→ Task:
For this task, every record below must be reproduced exactly.

→ Given entries:
- - - - - - -

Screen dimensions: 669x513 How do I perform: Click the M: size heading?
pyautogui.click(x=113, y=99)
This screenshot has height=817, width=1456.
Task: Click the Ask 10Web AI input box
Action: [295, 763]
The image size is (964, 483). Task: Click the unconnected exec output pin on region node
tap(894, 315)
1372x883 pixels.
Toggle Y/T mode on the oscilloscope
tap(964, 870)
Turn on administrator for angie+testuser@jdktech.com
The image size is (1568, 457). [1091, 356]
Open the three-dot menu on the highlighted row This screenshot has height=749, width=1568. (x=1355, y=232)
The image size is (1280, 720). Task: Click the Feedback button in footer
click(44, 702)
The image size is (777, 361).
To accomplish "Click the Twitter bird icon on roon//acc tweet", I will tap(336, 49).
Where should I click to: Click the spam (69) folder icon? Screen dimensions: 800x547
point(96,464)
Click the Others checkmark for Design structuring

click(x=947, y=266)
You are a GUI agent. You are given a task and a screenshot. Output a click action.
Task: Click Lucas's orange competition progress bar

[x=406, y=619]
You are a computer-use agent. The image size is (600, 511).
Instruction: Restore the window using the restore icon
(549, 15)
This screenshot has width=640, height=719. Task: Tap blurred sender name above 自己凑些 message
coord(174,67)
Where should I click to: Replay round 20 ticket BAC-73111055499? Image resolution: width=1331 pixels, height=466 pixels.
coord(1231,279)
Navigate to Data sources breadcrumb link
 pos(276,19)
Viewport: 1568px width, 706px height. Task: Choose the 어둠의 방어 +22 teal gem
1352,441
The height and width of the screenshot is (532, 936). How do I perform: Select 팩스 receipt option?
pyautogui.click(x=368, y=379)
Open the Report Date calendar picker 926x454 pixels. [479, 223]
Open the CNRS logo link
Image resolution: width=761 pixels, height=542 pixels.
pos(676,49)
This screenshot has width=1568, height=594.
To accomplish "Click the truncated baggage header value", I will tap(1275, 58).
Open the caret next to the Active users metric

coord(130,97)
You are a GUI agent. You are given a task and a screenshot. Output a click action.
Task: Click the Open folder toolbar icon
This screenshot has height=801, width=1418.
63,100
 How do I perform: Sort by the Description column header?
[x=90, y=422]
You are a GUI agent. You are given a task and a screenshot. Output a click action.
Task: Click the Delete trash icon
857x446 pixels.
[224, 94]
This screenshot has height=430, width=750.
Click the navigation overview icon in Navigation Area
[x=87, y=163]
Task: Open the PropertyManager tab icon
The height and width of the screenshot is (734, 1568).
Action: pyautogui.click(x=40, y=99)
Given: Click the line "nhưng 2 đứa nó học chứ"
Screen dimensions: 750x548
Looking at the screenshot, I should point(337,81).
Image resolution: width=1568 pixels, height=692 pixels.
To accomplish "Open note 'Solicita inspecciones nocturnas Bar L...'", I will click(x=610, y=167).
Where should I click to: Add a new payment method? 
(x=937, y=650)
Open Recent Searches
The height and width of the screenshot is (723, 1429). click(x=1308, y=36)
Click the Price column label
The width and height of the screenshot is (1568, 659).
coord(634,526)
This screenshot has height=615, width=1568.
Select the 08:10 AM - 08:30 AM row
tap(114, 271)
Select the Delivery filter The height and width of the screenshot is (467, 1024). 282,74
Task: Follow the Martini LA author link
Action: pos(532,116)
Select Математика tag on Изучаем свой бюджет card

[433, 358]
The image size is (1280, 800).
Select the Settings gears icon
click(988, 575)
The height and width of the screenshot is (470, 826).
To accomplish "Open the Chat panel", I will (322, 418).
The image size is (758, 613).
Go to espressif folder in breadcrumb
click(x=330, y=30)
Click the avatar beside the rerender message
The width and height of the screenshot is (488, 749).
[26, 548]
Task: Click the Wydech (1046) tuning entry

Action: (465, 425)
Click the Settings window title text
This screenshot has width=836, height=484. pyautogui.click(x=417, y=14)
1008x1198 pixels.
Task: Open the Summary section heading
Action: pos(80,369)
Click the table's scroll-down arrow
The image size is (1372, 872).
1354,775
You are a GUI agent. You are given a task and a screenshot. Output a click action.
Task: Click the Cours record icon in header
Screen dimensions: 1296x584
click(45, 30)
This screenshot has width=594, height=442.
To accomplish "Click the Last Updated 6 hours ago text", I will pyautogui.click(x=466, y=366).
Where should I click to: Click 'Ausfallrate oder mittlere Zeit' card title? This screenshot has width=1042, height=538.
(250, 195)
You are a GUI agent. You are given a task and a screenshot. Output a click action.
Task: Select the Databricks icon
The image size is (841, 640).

- - - - - - -

→ Solved exercise:
Screen dimensions: 669x513 How do I perform: Click the M: size heading?
pyautogui.click(x=113, y=99)
This screenshot has height=817, width=1456.
Task: Click the Ask 10Web AI input box
Action: [295, 763]
The image size is (964, 483). Task: Click the unconnected exec output pin on region node
tap(894, 315)
1372x883 pixels.
Toggle Y/T mode on the oscilloscope
tap(964, 870)
Turn on administrator for angie+testuser@jdktech.com
The image size is (1568, 457). [1091, 356]
Open the three-dot menu on the highlighted row This screenshot has height=749, width=1568. (x=1355, y=232)
The image size is (1280, 720). Task: Click the Feedback button in footer
click(44, 702)
The image size is (777, 361).
To accomplish "Click the Twitter bird icon on roon//acc tweet", I will tap(336, 49).
Where should I click to: Click the spam (69) folder icon? Screen dimensions: 800x547
point(96,464)
Click the Others checkmark for Design structuring

click(x=947, y=266)
You are a GUI agent. You are given a task and a screenshot. Output a click action.
Task: Click Lucas's orange competition progress bar

[x=406, y=619]
You are a computer-use agent. The image size is (600, 511).
Instruction: Restore the window using the restore icon
(549, 15)
This screenshot has width=640, height=719. Task: Tap blurred sender name above 自己凑些 message
coord(174,67)
Where should I click to: Replay round 20 ticket BAC-73111055499? Image resolution: width=1331 pixels, height=466 pixels.
coord(1231,279)
Navigate to Data sources breadcrumb link
 pos(276,19)
Viewport: 1568px width, 706px height. Task: Choose the 어둠의 방어 +22 teal gem
1352,441
The height and width of the screenshot is (532, 936). How do I perform: Select 팩스 receipt option?
pyautogui.click(x=368, y=379)
Open the Report Date calendar picker 926x454 pixels. [479, 223]
Open the CNRS logo link
Image resolution: width=761 pixels, height=542 pixels.
pos(676,49)
This screenshot has width=1568, height=594.
To accomplish "Click the truncated baggage header value", I will tap(1275, 58).
Open the caret next to the Active users metric

coord(130,97)
You are a GUI agent. You are given a task and a screenshot. Output a click action.
Task: Click the Open folder toolbar icon
This screenshot has height=801, width=1418.
63,100
 How do I perform: Sort by the Description column header?
[x=90, y=422]
You are a GUI agent. You are given a task and a screenshot. Output a click action.
Task: Click the Delete trash icon
857x446 pixels.
[224, 94]
This screenshot has height=430, width=750.
Click the navigation overview icon in Navigation Area
[x=87, y=163]
Task: Open the PropertyManager tab icon
The height and width of the screenshot is (734, 1568).
Action: pyautogui.click(x=40, y=99)
Given: Click the line "nhưng 2 đứa nó học chứ"
Screen dimensions: 750x548
Looking at the screenshot, I should point(337,81).
Image resolution: width=1568 pixels, height=692 pixels.
To accomplish "Open note 'Solicita inspecciones nocturnas Bar L...'", I will click(x=610, y=167).
Where should I click to: Add a new payment method? 
(x=937, y=650)
Open Recent Searches
The height and width of the screenshot is (723, 1429). click(x=1308, y=36)
Click the Price column label
The width and height of the screenshot is (1568, 659).
coord(634,526)
This screenshot has height=615, width=1568.
Select the 08:10 AM - 08:30 AM row
tap(114, 271)
Select the Delivery filter The height and width of the screenshot is (467, 1024). 282,74
Task: Follow the Martini LA author link
Action: pos(532,116)
Select Математика tag on Изучаем свой бюджет card

[433, 358]
The image size is (1280, 800).
Select the Settings gears icon
click(988, 575)
The height and width of the screenshot is (470, 826).
To accomplish "Open the Chat panel", I will (322, 418).
The image size is (758, 613).
Go to espressif folder in breadcrumb
click(x=330, y=30)
Click the avatar beside the rerender message
The width and height of the screenshot is (488, 749).
[26, 548]
Task: Click the Wydech (1046) tuning entry

Action: (465, 425)
Click the Settings window title text
This screenshot has width=836, height=484. pyautogui.click(x=417, y=14)
1008x1198 pixels.
Task: Open the Summary section heading
Action: pos(80,369)
Click the table's scroll-down arrow
The image size is (1372, 872).
1354,775
You are a GUI agent. You are given a task and a screenshot. Output a click action.
Task: Click the Cours record icon in header
Screen dimensions: 1296x584
click(45, 30)
This screenshot has width=594, height=442.
To accomplish "Click the Last Updated 6 hours ago text", I will pyautogui.click(x=466, y=366).
Where should I click to: Click 'Ausfallrate oder mittlere Zeit' card title? This screenshot has width=1042, height=538.
(250, 195)
You are a GUI agent. You are given a task and a screenshot. Output a click action.
Task: Select the Databricks icon
The image size is (841, 640).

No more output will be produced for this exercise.